3 Things to Consider When Using PDF Format in Review and Production Deliverables
Here are three important considerations to remember when including PDF files in data deliverables:
1. PDF files are considered native files, not image files, by nearly all review applications.
Simply put, in order to get PDF files into a review tool, some form of processing/conversion must occur unless you don’t mind reviewing in Adobe Acrobat directly, or in an application with Adobe Acrobat-like functionality. The PDF leads to inefficient workflows and higher review costs.
2. Bad Document Breaks / Boundaries
You can do a lot with PDF files: merge multiple PDFs into a single document; create PDF portfolio documents from multiple sources; create e-books with hyperlinks to external files; convert electronic files, such as Microsoft Office documents, to PDFs “on the fly.” During document processing, review, and production, however, the PDF format can be a nightmare.
How many of us have been on the receiving end of a single, 1,000 page, 100 MB PDF file, which actually turns out to be 100-200 individual documents combined into one giant file? If the file itself doesn’t generate errors, then how do you review something that large? Some documents will be responsive, some will be privileged, but you cannot code them separately.
D4 often gets requests to have Logical Document Determination (LDD) performed on PDF files after they have been loaded into a review platform. Bad document breaks in PDF files are causing a huge uptick in LDD, which in turn leads to multiple processing requests, numerous and inefficient reviews, project delays, and additional costs, which are often unnecessary. When agreeing to form of production, go with the industry—and review platform—standard: single-page, Group IV TIFF images with load files instead of the PDF. This will significantly streamline the review and/or production process.
3. It is difficult to work with large files.
What can be done with a single, 1,000 page, 100 MB PDF file? Not a lot, and here’s why:
- Large files are difficult to email. Most email systems have file size restrictions in place and emails will get kicked back to the sender. The maximum file size is typically 10 MB.
- Large files usually crash native file viewers in review platforms. This leads end-users to mistakenly believe something is wrong with the review application, resulting in time wasted troubleshooting “technical/database” issues.
- Large files usually take a long time to upload and download. Data deliverables and productions can be delayed, leading to missed deadlines.

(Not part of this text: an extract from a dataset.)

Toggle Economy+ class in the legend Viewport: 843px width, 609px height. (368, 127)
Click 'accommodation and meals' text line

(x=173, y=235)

- Large files sometimes crash computer systems. Applications typically get “hung up” because they cannot handle the large file sizes. Many times this causes project and production delays as well as lost work product.
What is the solution for large PDF files? In my experience at D4, if customers are unable to request new deliverables from their client, or the producing party, they almost always choose to convert the PDFs to single-page, Group IV TIFF images for their in-house, or hosted review platform.
Processing and Review Platforms Handle these Types of PDF Formats Differently
Here are a few examples of PDF formats that, if handled improperly, have been known to wreak havoc on processing, document review and production, leading to inefficient workflows and higher review costs.
Pay close attention to PDF files that are/contain:
- Text-searchable, with poor OCR text
- Image-only PDF files (which cannot be easily identified from searchable PDF files)
- Secured/password protected
- Saved/created with a variety of different compressions that impact processing (especially PDF files created from scans on in-house copiers)
- Portfolio files
- Hyperlinks and bookmarks to external content
- Embedded files
- Embedded fonts/text
There is a common misconception in the industry: many people treat PDF files the same way they do TIFF images. However, there is one key difference. A PDF is considered a native file, and a TIFF image is considered an image, which is why review platforms handle them differently and offer different functionality for each format.
Keeping that in mind can help save your team and clients many work hours and unnecessary costs.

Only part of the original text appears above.